| Exercise |
Convert the rows from the line containing "The width and" through the line containing "center [120, 232]." into a Markdown table with the columns No. and Line, one line per table row, skipping blank lines and leaving out the pictures.

| Records supplied |
⁂
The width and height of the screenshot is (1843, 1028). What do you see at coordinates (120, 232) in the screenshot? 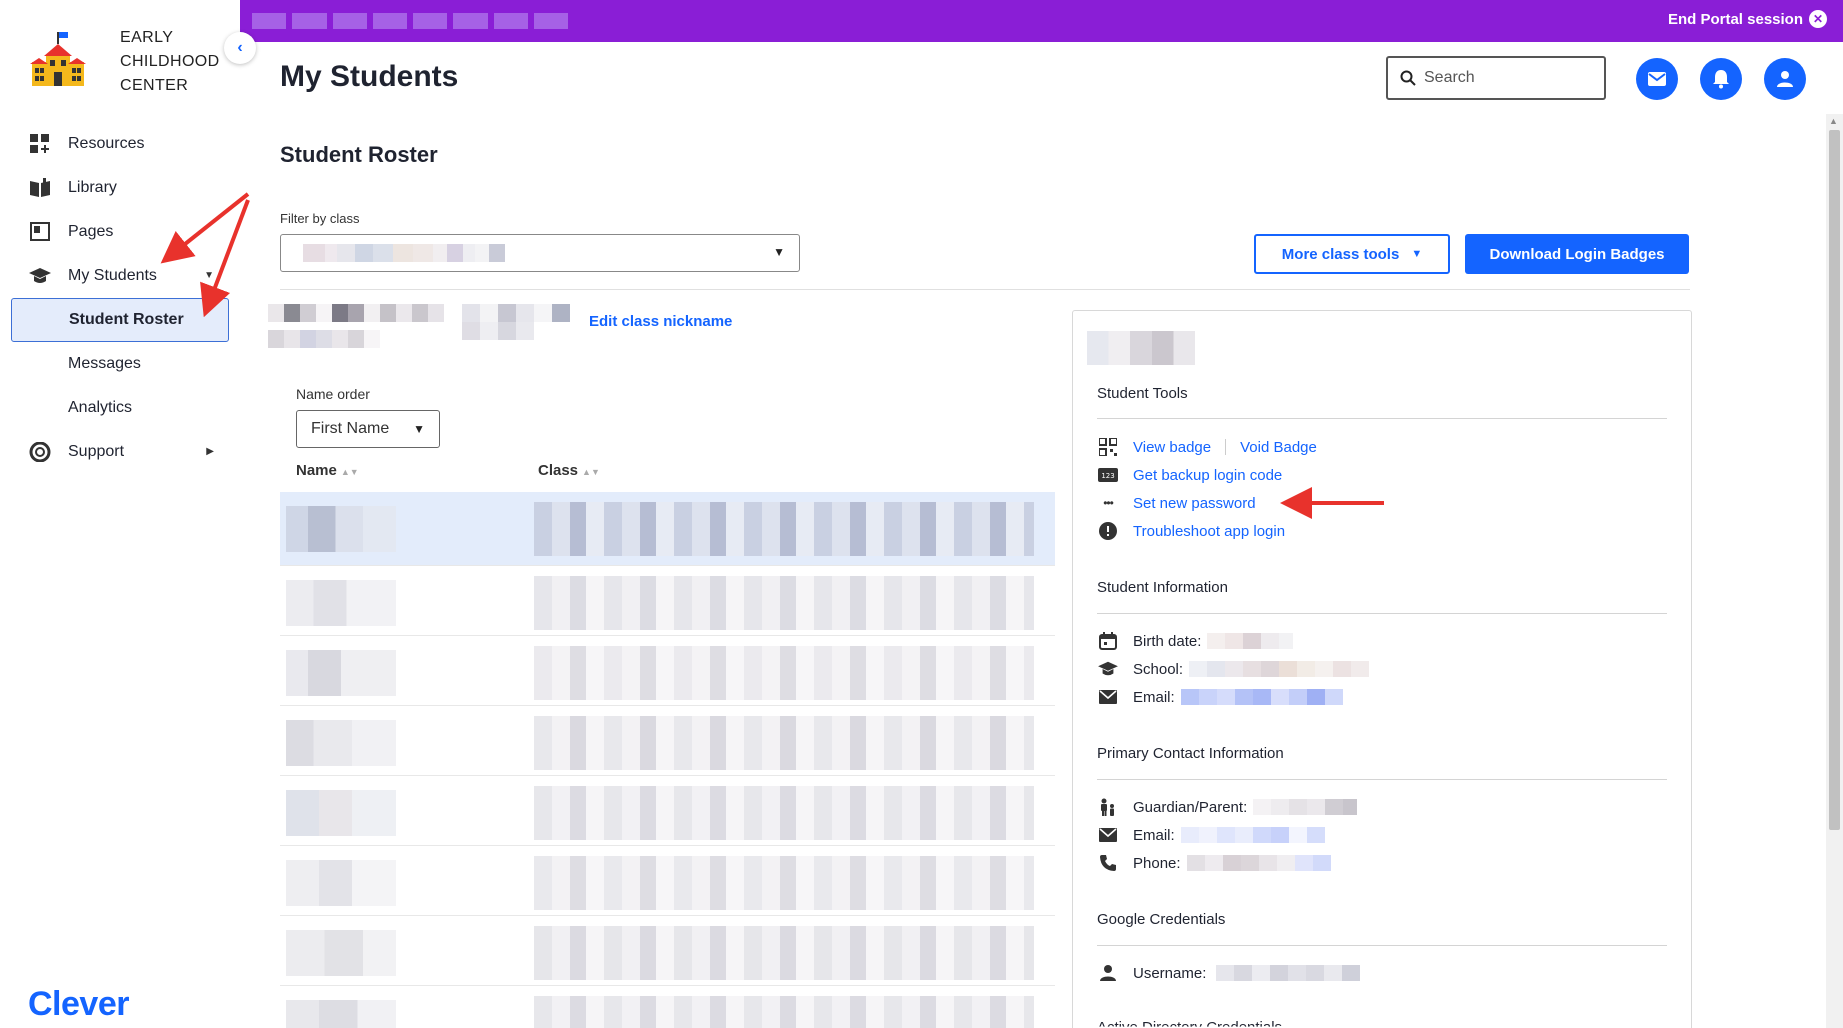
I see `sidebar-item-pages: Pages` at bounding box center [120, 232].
⁂
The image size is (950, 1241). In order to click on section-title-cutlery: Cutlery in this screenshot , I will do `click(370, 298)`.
⁂
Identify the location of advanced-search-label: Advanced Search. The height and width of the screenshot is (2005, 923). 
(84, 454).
⁂
| Solution for this task |
| No. | Line |
|---|---|
| 1 | The width and height of the screenshot is (1843, 1028). What do you see at coordinates (120, 232) in the screenshot?  |
| 2 | I see `sidebar-item-pages: Pages` at bounding box center [120, 232]. |